(Source material):
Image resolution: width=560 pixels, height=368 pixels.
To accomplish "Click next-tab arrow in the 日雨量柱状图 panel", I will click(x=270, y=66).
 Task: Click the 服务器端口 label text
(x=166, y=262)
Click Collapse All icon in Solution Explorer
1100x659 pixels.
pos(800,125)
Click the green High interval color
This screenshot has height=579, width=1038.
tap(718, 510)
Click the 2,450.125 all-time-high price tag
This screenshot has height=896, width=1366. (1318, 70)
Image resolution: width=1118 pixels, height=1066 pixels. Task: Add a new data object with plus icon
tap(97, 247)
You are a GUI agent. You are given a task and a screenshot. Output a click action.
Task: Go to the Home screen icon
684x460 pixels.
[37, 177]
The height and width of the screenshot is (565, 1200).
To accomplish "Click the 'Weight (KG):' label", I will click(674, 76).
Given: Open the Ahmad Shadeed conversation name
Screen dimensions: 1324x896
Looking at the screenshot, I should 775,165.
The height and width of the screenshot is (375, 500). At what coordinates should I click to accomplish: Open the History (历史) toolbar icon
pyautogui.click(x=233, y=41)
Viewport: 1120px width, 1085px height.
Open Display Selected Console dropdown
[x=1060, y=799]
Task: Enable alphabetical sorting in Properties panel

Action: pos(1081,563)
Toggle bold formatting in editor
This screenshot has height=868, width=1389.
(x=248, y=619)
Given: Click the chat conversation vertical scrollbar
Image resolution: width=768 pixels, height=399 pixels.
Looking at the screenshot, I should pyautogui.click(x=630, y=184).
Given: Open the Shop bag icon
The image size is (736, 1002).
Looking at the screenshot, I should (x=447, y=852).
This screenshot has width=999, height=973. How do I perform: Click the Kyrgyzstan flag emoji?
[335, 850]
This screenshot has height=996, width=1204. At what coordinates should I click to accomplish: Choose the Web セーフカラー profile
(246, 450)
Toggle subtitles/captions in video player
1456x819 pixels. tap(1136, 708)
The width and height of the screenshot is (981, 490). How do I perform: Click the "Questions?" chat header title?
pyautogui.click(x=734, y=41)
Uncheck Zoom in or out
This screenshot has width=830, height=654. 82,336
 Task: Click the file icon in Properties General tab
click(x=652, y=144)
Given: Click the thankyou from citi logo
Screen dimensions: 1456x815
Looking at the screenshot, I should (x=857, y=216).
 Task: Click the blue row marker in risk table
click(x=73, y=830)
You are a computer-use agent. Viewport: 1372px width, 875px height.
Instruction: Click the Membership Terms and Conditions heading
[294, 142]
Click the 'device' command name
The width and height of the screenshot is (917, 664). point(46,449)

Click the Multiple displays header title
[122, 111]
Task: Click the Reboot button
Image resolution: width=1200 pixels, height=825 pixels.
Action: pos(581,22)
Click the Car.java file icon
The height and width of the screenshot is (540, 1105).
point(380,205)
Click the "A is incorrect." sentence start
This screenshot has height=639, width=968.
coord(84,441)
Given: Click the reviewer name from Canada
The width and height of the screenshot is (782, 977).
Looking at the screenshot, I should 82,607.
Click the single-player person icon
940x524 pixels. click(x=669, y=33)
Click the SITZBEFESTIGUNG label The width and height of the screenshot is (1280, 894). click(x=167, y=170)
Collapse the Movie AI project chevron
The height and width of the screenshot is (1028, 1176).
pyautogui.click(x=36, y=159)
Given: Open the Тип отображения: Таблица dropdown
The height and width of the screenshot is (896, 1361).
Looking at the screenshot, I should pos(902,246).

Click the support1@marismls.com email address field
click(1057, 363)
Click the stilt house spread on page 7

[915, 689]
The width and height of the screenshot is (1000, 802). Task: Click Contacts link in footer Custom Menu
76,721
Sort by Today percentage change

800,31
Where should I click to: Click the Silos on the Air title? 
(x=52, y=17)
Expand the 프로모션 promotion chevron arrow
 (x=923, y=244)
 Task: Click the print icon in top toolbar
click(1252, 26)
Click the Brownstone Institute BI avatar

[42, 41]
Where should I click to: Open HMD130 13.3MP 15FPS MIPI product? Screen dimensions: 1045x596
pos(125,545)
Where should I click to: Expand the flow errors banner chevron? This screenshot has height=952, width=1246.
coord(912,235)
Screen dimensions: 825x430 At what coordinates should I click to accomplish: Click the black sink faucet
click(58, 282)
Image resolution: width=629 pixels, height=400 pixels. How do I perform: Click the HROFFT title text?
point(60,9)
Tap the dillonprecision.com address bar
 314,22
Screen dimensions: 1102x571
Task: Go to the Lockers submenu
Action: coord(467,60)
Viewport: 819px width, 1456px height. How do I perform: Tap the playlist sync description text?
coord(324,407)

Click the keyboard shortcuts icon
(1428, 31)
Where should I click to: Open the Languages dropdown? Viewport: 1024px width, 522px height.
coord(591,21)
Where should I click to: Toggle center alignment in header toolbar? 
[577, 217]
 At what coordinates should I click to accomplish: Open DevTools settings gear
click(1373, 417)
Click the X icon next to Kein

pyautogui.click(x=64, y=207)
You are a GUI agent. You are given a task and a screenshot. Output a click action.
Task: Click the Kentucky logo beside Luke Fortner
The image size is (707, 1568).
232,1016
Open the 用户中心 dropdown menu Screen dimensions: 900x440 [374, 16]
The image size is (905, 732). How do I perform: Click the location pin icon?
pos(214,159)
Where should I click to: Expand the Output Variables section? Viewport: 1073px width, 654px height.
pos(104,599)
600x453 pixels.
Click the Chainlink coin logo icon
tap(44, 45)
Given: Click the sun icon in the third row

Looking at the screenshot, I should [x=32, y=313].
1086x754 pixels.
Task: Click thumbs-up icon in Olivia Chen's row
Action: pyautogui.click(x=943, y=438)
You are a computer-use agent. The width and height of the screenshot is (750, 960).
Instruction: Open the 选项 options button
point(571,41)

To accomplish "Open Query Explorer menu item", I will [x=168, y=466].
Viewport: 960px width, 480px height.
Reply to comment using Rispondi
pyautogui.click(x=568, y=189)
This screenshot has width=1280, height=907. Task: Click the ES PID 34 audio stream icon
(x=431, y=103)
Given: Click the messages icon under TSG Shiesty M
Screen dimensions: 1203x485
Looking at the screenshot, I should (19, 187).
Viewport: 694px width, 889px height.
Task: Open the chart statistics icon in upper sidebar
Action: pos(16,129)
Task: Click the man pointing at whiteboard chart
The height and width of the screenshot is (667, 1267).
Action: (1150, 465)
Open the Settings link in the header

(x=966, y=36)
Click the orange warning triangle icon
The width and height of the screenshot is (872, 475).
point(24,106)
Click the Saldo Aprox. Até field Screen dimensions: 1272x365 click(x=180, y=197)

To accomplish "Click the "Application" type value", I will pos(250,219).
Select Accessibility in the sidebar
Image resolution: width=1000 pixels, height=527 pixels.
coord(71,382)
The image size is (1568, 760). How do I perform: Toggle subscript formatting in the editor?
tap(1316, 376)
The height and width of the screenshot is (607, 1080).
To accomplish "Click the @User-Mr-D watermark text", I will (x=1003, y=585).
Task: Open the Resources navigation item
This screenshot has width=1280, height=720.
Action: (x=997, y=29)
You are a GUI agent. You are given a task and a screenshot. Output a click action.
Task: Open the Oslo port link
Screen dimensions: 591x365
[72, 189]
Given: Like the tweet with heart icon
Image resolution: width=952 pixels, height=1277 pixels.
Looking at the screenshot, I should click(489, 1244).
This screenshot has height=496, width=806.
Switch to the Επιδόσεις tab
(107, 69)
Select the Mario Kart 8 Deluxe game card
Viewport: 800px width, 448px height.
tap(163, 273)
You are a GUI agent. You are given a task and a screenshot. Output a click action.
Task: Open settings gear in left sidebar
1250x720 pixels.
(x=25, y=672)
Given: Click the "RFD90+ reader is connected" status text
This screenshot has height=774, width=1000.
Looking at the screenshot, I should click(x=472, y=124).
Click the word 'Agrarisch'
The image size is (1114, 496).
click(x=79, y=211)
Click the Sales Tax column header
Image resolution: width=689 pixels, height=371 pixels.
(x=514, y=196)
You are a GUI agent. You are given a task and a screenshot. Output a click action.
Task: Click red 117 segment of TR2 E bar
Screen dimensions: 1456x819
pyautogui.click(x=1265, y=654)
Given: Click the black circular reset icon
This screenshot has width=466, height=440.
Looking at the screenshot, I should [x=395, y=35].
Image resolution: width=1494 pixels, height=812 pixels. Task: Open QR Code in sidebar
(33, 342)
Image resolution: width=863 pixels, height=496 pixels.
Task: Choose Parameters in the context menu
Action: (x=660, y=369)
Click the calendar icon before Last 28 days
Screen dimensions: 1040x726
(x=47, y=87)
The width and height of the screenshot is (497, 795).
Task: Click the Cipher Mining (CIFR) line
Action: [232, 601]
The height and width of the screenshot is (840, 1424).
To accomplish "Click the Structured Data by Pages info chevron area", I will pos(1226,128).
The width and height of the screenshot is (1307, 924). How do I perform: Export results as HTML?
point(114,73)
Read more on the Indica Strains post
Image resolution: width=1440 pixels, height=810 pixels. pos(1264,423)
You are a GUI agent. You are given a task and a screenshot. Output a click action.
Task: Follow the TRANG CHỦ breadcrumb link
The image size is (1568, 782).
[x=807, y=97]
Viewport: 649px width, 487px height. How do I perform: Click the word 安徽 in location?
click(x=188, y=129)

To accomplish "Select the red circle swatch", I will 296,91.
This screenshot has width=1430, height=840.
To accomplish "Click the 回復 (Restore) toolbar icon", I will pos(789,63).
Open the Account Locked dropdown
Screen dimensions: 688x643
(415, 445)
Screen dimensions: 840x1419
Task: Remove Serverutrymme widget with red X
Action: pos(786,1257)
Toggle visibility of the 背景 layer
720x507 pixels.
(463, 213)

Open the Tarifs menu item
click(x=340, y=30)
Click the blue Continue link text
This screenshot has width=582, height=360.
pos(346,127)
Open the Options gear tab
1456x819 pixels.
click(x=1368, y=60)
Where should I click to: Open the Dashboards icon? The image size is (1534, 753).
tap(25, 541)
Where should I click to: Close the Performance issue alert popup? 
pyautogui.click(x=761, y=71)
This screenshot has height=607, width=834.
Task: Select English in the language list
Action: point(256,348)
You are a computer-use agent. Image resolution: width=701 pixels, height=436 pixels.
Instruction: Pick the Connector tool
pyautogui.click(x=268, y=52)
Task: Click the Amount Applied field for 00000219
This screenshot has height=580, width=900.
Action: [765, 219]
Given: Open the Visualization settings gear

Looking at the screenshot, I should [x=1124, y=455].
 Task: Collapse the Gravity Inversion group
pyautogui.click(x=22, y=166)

(Your objective): Can you write out, word for word, the stretch from the first line of the items through the line containing "tap(97, 247)", with both ends included?

(Expected answer):
Image resolution: width=560 pixels, height=368 pixels.
To accomplish "Click next-tab arrow in the 日雨量柱状图 panel", I will click(x=270, y=66).
 Task: Click the 服务器端口 label text
(x=166, y=262)
Click Collapse All icon in Solution Explorer
1100x659 pixels.
pos(800,125)
Click the green High interval color
This screenshot has height=579, width=1038.
tap(718, 510)
Click the 2,450.125 all-time-high price tag
This screenshot has height=896, width=1366. (1318, 70)
Image resolution: width=1118 pixels, height=1066 pixels. Task: Add a new data object with plus icon
tap(97, 247)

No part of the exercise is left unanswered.